This Section explains the working of monetary unions and common currency areas. The Section also examines the case for and against optimum currency areas. Countries are facing external economic shocks all the time. By changing its exchange rate, a country can lessen the disruptive effect on its economy. If the country has a flexible exchange rate policy, it can have some potentially harmful effects, like making prices volatile, and governments not being able to check inflation. So a country might like to get the same type of benefits that are conferred by the fixed exchange rate system, and avoid the rigidities at the same time. This is possible 
through an optimum currency area. The basic theory of currency unions was put forward by Robert Mundell, who later went on to win a Nobel Prize for his work A country's costs and benefits from joining a fixed-exchange area depend on how well integrated its economy is with its potential partners. The theory of optimum currency areas suggests that fixed exchange rates are most appropriate for areas closely integrated through international trade and factor movements. A major benefit of fixed rates is that they simplify economic calculations and provide a more predictable basis for decisions that involve international transactions as compared
to floating rates. The monetary efficiency gain from joining the fixed exchange rate system is the comparative saving from avoiding the uncertainty and transactions costs that arise from floating exchange rates. A high degree of economic integration between a country and a fixed-exchange rate area amplifies the monetary efficiency gain that accrues to the country when it pegs its exchange rate against the area's currencies. Another reason why high integration with a fixed exchange area increases a country's benefits from joining the area is economic integration leads to international price convergence and hence lessens the scope for independent variation in the pegging country's price level. 

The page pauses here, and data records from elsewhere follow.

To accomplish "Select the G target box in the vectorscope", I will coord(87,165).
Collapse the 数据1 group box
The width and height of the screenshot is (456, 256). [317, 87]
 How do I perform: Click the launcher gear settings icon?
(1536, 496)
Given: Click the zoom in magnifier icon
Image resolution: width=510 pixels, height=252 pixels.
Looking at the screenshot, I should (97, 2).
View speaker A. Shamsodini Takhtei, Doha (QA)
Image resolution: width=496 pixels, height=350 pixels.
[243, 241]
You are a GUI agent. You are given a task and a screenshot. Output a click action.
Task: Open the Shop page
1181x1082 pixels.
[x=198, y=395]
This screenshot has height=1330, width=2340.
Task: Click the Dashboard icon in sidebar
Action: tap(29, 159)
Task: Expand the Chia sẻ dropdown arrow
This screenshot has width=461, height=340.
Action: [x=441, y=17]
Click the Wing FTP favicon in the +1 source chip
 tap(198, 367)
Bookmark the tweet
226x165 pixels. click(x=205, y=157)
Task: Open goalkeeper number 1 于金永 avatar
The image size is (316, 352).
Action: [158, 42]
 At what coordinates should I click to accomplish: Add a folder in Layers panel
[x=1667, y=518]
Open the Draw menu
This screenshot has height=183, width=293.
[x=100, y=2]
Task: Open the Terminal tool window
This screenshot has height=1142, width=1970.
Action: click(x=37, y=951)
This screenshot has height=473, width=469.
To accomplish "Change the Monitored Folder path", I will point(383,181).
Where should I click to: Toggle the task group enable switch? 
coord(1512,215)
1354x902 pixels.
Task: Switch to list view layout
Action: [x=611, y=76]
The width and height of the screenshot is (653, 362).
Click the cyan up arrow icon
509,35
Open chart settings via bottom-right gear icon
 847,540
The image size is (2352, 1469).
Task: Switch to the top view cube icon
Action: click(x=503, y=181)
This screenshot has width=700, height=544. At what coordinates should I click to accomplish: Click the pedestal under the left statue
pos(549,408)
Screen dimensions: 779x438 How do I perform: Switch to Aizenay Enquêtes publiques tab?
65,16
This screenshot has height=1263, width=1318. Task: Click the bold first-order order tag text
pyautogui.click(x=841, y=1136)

Membership in an exchange area may involve costs as well, even when the area has low inflation. These costs arise because a country joining an exchange rate area gives up its ability to use the exchange rate and monetary policy for the purpose of stabilising output and employment. This economic stability loss from joining like its benefits from joining is related to the country's economic integration with its exchange rate partners. Now, a basic result is that a high degree of economic integration between a country and the fixed exchange rate area it joins reduces the resulting economic stability loss due to output market disturbances. This finding as well as the previous one about high degree of economic integration increasing the benefits of a country joining a fixed-exchange rate area explains the existence of optimum currency area which is a region with economies closely linked by trade in goods and services and factor mobility.